De la distribution d’iode

iode

Une information donnée par Laurent Lintanf, président du comité trégorois de Sortir du nucléaire et reprise par le Télégramme a attiré l’attention du Peuple breton. La population bretonne serait-elle avertie et protégée (du moins en partie) en cas d’incident nucléaire par une distribution de pastille d’iode ? Pas la population des Côtes d’Armor en tout cas si l’on en croit Laurent Lintanf.

Il y a peu, Le Peuple breton relatait la découverte dans la campagne de Brennilis de récipients en plomb ayant contenu de l’iode 131 radioactif à usage médical. Rappelons que radioactif ou pas, l’iode a la particularité de se fixer en priorité sur la thyroïde.

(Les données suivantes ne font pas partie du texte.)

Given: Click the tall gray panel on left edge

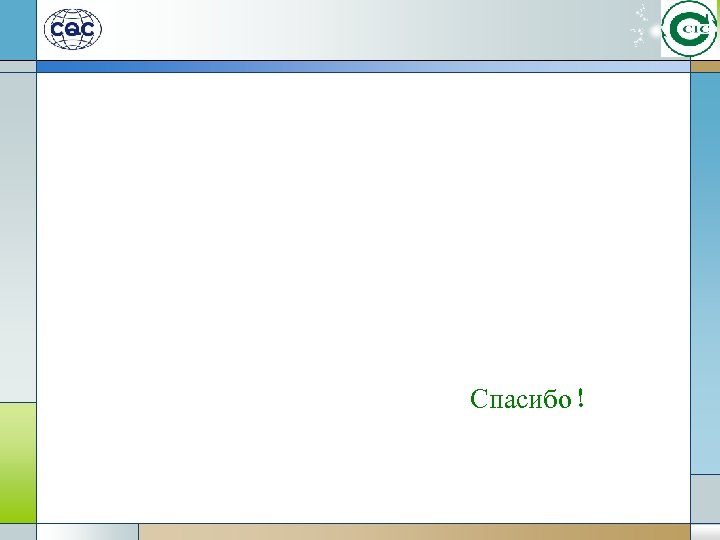Looking at the screenshot, I should [x=18, y=237].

À petite dose contrôlée, l’iode 131 est utilisé pour justement soigner la thyroïde, mais à haute dose, l’iode 131 est cancérogène.

En cas « d’incident » ou « d’accident » nucléaire (Tchernobyl, Fukushima), les émissions les plus importantes sont surtout du césium 137, période 30 ans, et éventuellement de l’iode 131 de période 8 jours, donc hautement radioactif. Il y en a eu peu après Fukushima, mais beaucoup après Tchernobyl.

Comment s’en protéger si besoin ? Dès que l’on est averti d’un danger de contamination à l’iode 131, il faut absorber de l’iode 127 non radioactif qui va saturer la thyroïde. Si l’iode 131 arrive, il ne peut plus se fixer. L’iode est ingéré sous forme de comprimé d’iodure de potassium.

Mais, nous rappelle « Sortir du nucléaire », la prise d’iode stable est beaucoup plus efficace pour saturer la thyroïde dans un laps de temps de 2h avant l’émission des rejets (d’après les autorités sanitaires). Si la prise a lieu 6 h après l’exposition, la protection garantie est diminuée de moitié !

Résumons : si la population était prévenue de l’éventuelle arrivée d’un nuage radioactif, il faudrait, pour s’en protéger, prendre l’iode 2h avant son arrivée ! Mais si on est à côté d’une centrale, il faudrait prendre l’iode 2h avant les rejets donc avant un accident nucléaire dont on ignore qu’il va avoir lieu. Cela n’est pas sans rappeler l’histoire des pompiers qui doivent vérifier leur camion la veille de chaque incendie !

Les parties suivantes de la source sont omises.